Описывая в конце 30-х годов прошлого века события Тридцатилетней войны, Брехт, конечно же, предупреждал мир о надвигающейся Второй мировой. Кирилл Вытоптов показывает свою чуткость и изобретательность, однако не склонен к прямым публицистическим выпадам — оттого и непременные брехтовские зонги, словами которых положено беспощадно хлестать зал, здесь превращены в музыкальные номера, стилизованные то под джазовую импровизацию, то под зажигательное фламенко, то под официозную советскую песню. Адресат спектакля "Мастерской П. Фоменко" тем не менее ясен — это человек, живущий сегодняшними тревогами.

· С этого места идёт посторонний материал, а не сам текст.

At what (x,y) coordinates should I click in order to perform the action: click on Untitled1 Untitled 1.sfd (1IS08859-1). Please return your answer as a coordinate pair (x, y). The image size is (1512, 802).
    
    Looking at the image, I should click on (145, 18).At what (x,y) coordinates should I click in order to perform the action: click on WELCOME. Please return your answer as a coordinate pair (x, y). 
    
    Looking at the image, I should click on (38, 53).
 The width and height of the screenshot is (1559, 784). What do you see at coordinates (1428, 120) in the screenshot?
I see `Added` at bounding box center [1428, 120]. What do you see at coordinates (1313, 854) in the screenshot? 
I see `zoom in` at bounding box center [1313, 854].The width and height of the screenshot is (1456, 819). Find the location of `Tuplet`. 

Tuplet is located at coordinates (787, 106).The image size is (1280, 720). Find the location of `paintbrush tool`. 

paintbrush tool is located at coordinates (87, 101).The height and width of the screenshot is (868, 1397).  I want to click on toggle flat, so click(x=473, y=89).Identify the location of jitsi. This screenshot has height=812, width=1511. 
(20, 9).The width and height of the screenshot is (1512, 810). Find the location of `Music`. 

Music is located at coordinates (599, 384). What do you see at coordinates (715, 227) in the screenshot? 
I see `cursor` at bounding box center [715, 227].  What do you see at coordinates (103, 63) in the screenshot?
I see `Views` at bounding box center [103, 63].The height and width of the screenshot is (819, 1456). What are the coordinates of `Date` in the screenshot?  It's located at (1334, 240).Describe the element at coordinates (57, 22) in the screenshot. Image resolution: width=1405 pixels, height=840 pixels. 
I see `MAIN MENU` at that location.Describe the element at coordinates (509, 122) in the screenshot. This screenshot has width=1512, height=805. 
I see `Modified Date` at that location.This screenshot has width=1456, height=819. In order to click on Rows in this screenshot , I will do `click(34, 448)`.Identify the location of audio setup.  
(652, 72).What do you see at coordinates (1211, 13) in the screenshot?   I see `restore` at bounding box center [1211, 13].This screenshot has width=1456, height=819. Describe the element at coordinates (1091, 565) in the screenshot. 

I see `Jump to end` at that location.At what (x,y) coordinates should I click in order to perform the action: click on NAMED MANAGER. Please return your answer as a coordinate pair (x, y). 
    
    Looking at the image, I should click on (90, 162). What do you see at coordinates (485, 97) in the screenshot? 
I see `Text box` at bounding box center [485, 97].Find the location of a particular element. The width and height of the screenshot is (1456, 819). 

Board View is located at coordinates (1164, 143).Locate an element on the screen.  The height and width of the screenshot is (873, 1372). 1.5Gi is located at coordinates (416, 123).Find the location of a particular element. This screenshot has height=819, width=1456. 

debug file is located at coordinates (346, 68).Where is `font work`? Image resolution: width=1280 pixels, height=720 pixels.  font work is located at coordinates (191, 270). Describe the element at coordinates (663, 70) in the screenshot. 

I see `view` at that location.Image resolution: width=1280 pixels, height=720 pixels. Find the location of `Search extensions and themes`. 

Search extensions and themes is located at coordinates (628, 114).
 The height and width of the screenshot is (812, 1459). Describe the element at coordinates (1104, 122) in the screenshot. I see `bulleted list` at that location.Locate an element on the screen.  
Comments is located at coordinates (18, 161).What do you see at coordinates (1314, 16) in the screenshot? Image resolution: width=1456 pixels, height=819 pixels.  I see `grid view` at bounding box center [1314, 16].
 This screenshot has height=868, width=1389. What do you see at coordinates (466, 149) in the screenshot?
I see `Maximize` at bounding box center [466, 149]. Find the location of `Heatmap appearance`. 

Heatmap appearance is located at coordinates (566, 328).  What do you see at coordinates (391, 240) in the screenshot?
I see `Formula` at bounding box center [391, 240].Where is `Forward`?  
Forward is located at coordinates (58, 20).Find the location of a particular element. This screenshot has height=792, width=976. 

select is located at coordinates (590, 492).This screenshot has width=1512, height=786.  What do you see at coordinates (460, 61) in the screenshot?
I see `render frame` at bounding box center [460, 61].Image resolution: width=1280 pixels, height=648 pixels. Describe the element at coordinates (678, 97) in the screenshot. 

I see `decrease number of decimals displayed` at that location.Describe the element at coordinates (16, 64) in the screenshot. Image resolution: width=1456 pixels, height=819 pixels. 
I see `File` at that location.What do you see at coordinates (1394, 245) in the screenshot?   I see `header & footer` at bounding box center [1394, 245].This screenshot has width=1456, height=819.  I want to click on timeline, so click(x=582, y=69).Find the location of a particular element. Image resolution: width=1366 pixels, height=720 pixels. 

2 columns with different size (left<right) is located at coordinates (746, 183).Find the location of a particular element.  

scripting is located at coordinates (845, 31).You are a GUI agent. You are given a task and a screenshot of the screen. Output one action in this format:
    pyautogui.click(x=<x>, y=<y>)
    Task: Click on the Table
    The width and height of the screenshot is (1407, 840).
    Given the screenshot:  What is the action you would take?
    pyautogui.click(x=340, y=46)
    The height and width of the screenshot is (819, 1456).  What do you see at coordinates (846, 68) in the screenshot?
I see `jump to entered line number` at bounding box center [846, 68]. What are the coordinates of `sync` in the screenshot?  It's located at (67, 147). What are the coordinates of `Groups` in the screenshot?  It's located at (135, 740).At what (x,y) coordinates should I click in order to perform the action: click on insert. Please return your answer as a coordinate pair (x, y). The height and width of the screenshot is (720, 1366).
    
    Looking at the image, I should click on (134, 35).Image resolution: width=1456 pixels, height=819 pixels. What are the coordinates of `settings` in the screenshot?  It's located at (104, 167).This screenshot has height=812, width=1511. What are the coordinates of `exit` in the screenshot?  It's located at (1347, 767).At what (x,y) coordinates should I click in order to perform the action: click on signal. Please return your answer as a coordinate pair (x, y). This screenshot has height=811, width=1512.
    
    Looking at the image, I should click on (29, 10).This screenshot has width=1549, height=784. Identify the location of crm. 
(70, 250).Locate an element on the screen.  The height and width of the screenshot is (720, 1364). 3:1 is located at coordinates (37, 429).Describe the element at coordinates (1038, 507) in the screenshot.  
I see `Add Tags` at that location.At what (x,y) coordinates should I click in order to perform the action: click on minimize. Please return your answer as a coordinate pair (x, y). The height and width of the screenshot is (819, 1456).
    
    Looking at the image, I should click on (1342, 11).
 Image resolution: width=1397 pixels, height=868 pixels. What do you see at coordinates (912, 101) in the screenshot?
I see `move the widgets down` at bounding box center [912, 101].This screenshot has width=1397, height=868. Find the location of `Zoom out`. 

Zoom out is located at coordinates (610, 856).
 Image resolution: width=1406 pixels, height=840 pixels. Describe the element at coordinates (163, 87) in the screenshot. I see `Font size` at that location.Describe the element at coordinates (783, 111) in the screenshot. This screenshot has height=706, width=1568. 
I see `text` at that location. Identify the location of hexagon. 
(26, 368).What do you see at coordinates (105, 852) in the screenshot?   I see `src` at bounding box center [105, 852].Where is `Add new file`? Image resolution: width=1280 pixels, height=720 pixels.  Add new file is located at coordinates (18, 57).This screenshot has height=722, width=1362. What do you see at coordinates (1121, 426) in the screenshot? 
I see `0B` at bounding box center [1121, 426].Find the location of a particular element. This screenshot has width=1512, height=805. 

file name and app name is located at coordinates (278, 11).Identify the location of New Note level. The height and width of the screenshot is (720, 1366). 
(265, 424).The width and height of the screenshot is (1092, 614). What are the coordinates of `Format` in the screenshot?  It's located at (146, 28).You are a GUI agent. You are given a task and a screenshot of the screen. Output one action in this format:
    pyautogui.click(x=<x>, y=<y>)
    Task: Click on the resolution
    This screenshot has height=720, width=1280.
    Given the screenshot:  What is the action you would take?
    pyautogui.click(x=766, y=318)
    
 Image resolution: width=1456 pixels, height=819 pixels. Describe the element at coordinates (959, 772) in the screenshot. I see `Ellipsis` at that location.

И если шарфы футбольных фанатов в качестве символов размежевания представителей религиозных конфессий выглядят все-таки как режиссерский гэг, то сбивчивое видео с поля боя и хрипящая рация гораздо тревожнее — здесь, конечно, начинаешь думать о самозваном ополчении непризнанных народных республик. И о том, как тяжел переход к миру для тех, кто уже заражен вирусом войны,— одного из сыновей Кураж во время перемирия жестоко наказывают ровно за то, за что хвалили в дни военных действий. Об этом тоже отлично сказано у Брехта. Автор, эстетику которого решили проверить на прочность, вообще оказался великодушным: когда действие спектакля грозит распадом, он неизменно протягивает театру свою надежную руку.